***** The data

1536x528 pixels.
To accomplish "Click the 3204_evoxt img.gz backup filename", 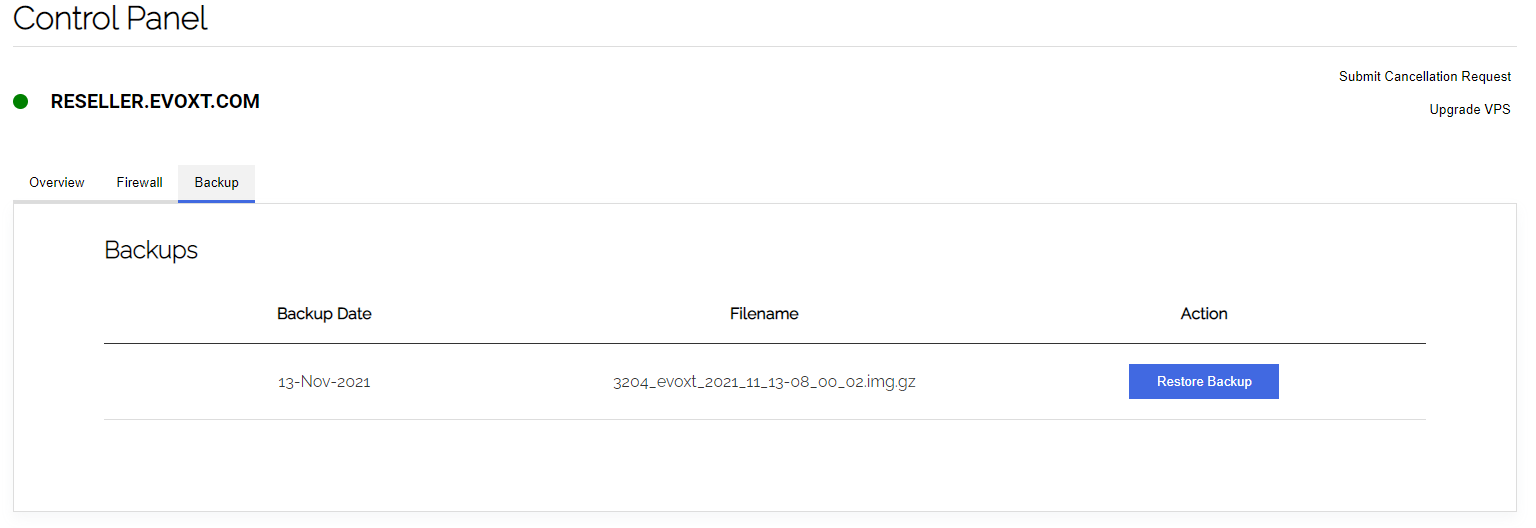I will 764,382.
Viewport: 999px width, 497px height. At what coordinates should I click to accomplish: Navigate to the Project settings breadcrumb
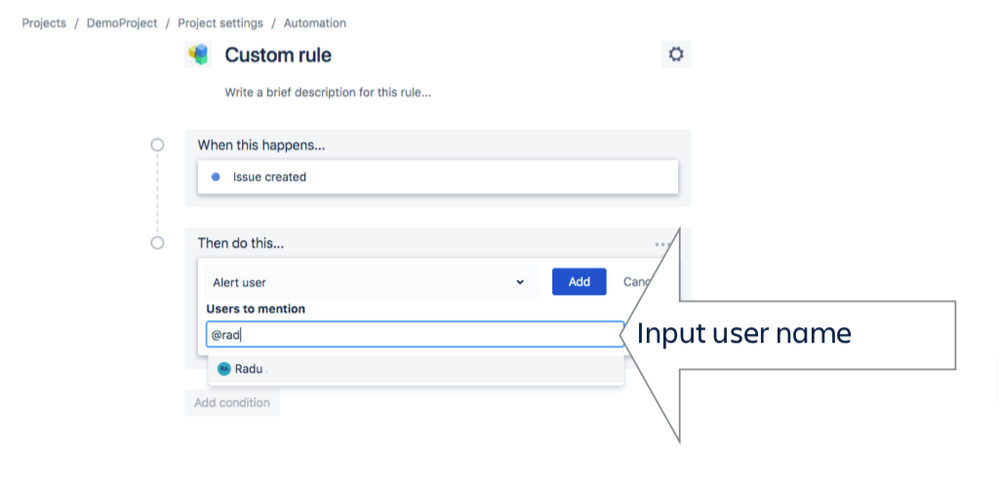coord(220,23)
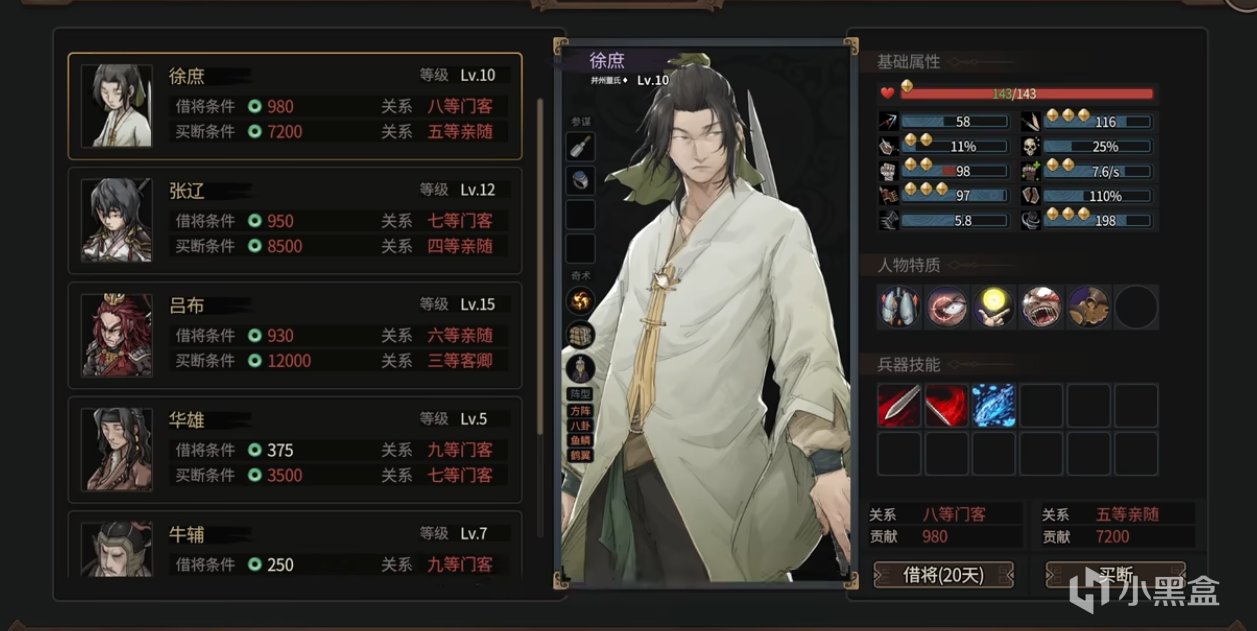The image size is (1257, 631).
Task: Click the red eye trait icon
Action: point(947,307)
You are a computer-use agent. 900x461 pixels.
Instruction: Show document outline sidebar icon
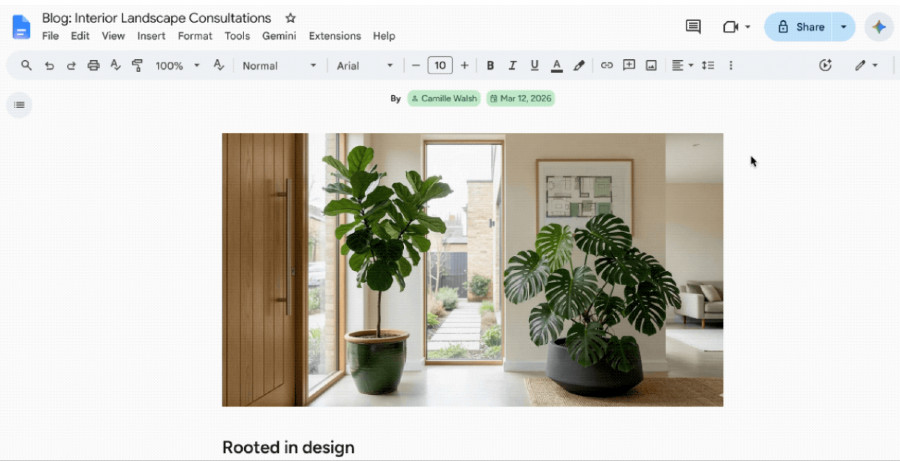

**********

Restate, word for word, each line from the line containing "Viewport: 999px width, 497px" through the end of the entries above; the pictures are not part of the copy.

# [Result below]
Viewport: 999px width, 497px height. At what coordinates should I click to accomplish: Navigate to the Project settings breadcrumb
coord(220,23)
The image size is (1257, 631).
Task: Click the red eye trait icon
Action: point(947,307)
You are a computer-use agent. 900x461 pixels.
Instruction: Show document outline sidebar icon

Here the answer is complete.